Rivers' son had scored 25 points on 10-for-13 shooting in the Clippres' 124-99 win over the Houston Rockets in Game 3 of their second-round playoff series. The younger Rivers scored as many points as the entire Rockets' bench combined.
Paul was just giving the elder Rivers permission to let go and celebrate as a father -- but it was to no avail.
After Friday's game when the coach was asked whether he was able to enjoy what his son had accomplished or if he was too focused on the game to take it in, Rivers pointed to the latter.
"You have to be locked in," the coach said. "I mean, I would love to enjoy it.
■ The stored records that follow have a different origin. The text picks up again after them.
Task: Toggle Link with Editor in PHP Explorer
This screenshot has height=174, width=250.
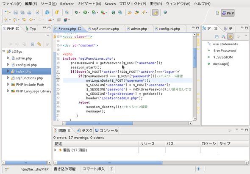Action: (x=39, y=44)
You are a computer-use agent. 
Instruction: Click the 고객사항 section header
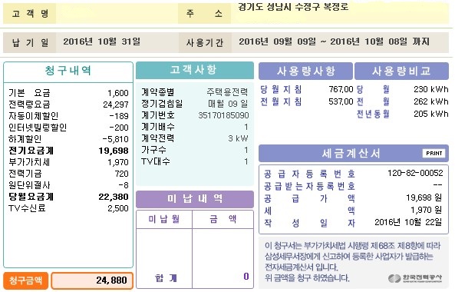(x=195, y=70)
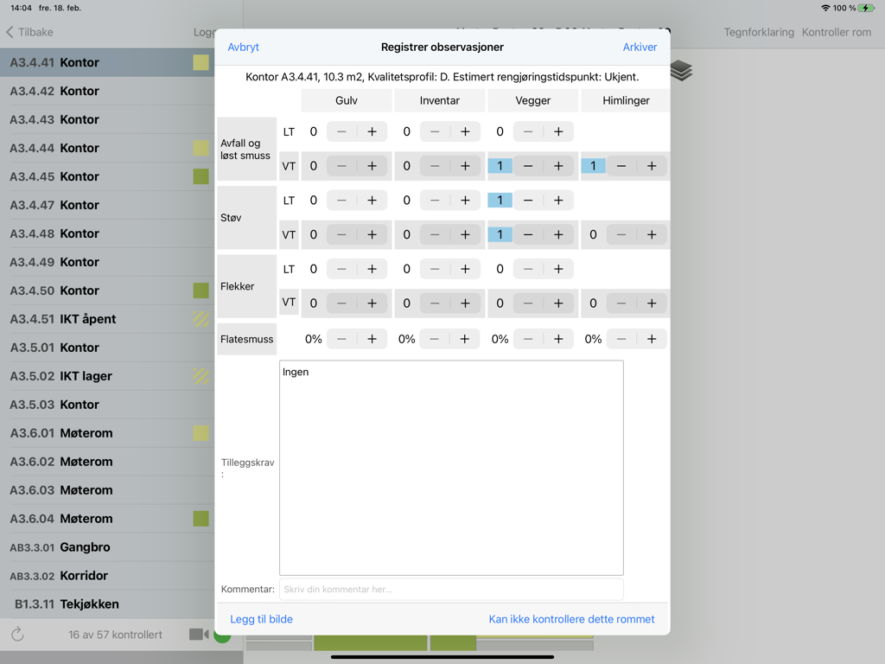Tap Arkiver to archive the observations
This screenshot has height=664, width=885.
tap(640, 47)
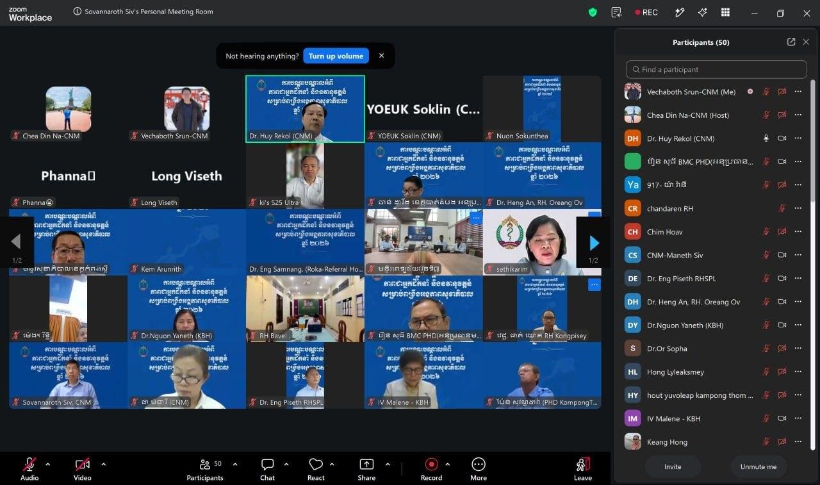Expand audio options arrow next to Audio
Image resolution: width=820 pixels, height=485 pixels.
[47, 464]
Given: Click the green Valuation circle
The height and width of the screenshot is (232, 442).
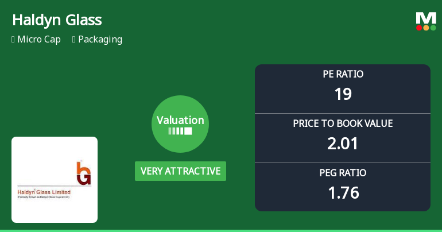Looking at the screenshot, I should coord(180,124).
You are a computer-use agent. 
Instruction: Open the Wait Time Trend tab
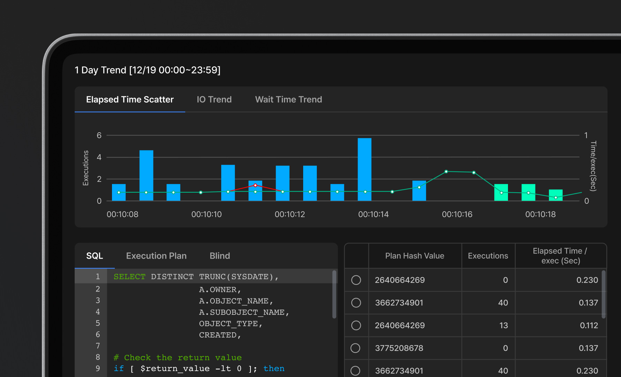point(288,99)
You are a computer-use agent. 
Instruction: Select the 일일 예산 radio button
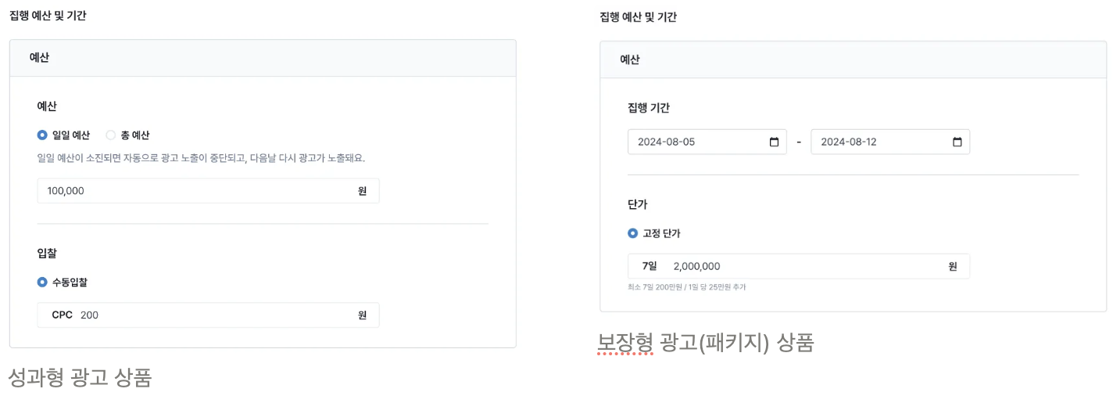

You enjoy it a little bit, but not really. I mean, I'm so focused on the game. Even when CP said that, it was like white noise to me."
The Riverses were put in an interesting position when the Clippers signed Austin in January. Austin wanted to be seen as one of the guys, not the coach's son. And Doc wanted to be seen as fair and equal.
The two have maintained that the father-son thing hasn't at all interfered with the coach-player thing. If anything, the younger Rivers said it has just reinforced it.
"Our relationship has just kind of always been like that," the younger Rivers said. "It's always been coach-player. That's the way it's always been. He grew up in Boston, I grew up in Orlando. Every time we talk, it's always basketball."
The coach said it was great to watch his son have a strong game, but he would have been happy if any of his players had played so well.
"They're all my sons," the coach said. "I really believe that, if Lester [Hudson] or Matt [Barnes] had done the same thing, I would have been proud because I see all of them do the work."